What DO you do when the IRS calls?

The Taxpayer’s Lifeserver is a step-by-step guide to what you can do yourself, and when you need a professional.

Dealing with the IRS Yourself – General Advice

You can successfully deal with many  IRS notices yourself.  Many require only a simple response, such as sending the IRS additional information, or paying taxes on Form 1099 income you forgot to include on your tax return.


“I handled my IRS notice myself!”

The following tips apply whenever you deal with an IRS employee in his or her official capacity.

  1. Read the notice carefully and keep it in a place you’ll be able to find it, if you need it later. Most IRS notices cover specific issues and requst specific actions on your part.
  2. If you don’t have confidence in your ability to remain calm and confident when talking to an IRS employee, conduct your correspondence in writing.
  3. If you call the IRS, be professionally courteous. Politely answer the person’s questions if you feel comfortable doing so, and politely ask any questions you have about the notice you’ve received.
  4. This should go without saying, but since I’ve had clients who got into trouble for pursuing this line of conversation, I’ll mention it: don’t argue with the IRS employee about the constitutionality of the income tax, don’t make mean comments about their choice of employment. Just focus on the notice and the information the IRS wants you to provide.
  5. Don’t try to be overly friendly or chatty. It’s better to listen and gain information rather than talk. If there is a pause in the conversation, wait for the IRS employee to proceed. Don’t start talking randomly just to fill the silence.
  6. If at any time you feel uncomfortable with the direction of the conversation, tell the person you’ll need to call back later.
  7. Remember that you have a right to representation. It’s great to try to solve your IRS problems yourself, and many times you can do fine on your own. But if the questions being ask make you uncomfortable, it’s a good idea to at least buy an hour or two of a tax professional’s time, and get some advice. Some tax lawyers, including my firm, will work with you in an advisory role, while you continue to represent yourself.  This can reduce legal fees while still allowing you to approach the situation with an understanding of the law and your rights.

CAUTION: If you need to file an amended return, or if you’re dealing with a complicated audit or complex tax issue, getting help from a professsional is almost always a good investment.

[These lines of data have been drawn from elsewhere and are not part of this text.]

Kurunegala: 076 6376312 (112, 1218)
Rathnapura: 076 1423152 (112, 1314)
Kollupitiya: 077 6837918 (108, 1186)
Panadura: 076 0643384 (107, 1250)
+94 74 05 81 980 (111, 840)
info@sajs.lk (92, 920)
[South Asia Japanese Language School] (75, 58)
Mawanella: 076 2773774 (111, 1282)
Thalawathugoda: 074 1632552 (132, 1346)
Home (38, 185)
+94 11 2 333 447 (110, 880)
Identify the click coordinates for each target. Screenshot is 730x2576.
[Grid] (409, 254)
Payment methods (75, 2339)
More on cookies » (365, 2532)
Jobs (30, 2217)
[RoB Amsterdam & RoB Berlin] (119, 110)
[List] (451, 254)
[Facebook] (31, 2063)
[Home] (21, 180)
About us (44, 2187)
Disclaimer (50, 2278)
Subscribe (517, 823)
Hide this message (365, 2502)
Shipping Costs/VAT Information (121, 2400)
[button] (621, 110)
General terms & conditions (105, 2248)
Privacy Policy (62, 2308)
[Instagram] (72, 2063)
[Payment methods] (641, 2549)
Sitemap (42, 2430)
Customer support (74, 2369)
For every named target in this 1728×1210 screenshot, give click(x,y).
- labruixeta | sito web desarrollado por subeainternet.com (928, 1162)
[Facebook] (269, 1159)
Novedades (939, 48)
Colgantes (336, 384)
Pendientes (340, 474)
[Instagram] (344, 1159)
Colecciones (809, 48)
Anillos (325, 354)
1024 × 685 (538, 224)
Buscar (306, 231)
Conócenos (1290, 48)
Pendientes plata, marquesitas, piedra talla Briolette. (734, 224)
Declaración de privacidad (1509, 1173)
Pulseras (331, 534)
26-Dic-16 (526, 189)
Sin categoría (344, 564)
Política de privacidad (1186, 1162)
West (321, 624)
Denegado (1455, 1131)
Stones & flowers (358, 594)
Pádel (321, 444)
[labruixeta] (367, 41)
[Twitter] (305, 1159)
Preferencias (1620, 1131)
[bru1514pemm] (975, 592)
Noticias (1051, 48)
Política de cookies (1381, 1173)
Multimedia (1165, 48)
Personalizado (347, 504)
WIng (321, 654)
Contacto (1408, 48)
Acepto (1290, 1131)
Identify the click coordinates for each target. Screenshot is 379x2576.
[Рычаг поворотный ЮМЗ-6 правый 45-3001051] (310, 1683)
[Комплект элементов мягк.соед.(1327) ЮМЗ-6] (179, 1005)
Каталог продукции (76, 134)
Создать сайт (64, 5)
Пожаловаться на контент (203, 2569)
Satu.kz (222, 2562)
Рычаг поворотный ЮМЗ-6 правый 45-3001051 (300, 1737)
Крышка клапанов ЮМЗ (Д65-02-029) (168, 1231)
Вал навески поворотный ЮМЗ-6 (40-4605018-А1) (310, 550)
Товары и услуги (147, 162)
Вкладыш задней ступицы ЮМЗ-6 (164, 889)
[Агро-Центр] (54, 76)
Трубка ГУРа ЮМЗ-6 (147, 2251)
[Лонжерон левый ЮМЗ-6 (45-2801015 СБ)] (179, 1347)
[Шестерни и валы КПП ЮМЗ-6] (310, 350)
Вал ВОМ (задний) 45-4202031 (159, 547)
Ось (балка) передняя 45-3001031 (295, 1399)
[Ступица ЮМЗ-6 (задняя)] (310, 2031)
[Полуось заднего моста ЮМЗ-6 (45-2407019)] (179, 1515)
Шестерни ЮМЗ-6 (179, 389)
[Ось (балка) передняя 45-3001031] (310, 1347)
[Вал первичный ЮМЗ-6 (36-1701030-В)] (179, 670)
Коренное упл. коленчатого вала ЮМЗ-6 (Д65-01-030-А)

If you decide to get help, beware of “tax resolution” firms that advertise on the television or make extravagant promises on the Internet. Here’s a great article from 2012 that is still very relevant today:

Don’t go with a firm that uses high-pressure sales. Preferably, use a local firm with people you can sit down with and talk to and who can help you going forward. When you interview a prospective tax representative, ask what they can do for you after the audit it over. I don’t consider I’ve done a complete job in representing a client in an IRS audit if my client doesn’t come out of the experience feeling as though they’ve gained some useful knowledge. Many of my IRS audit clients say that while they wouldn’t choose to go through another IRS audit, they did learn a lot from it that will help them manage their finances better in the future.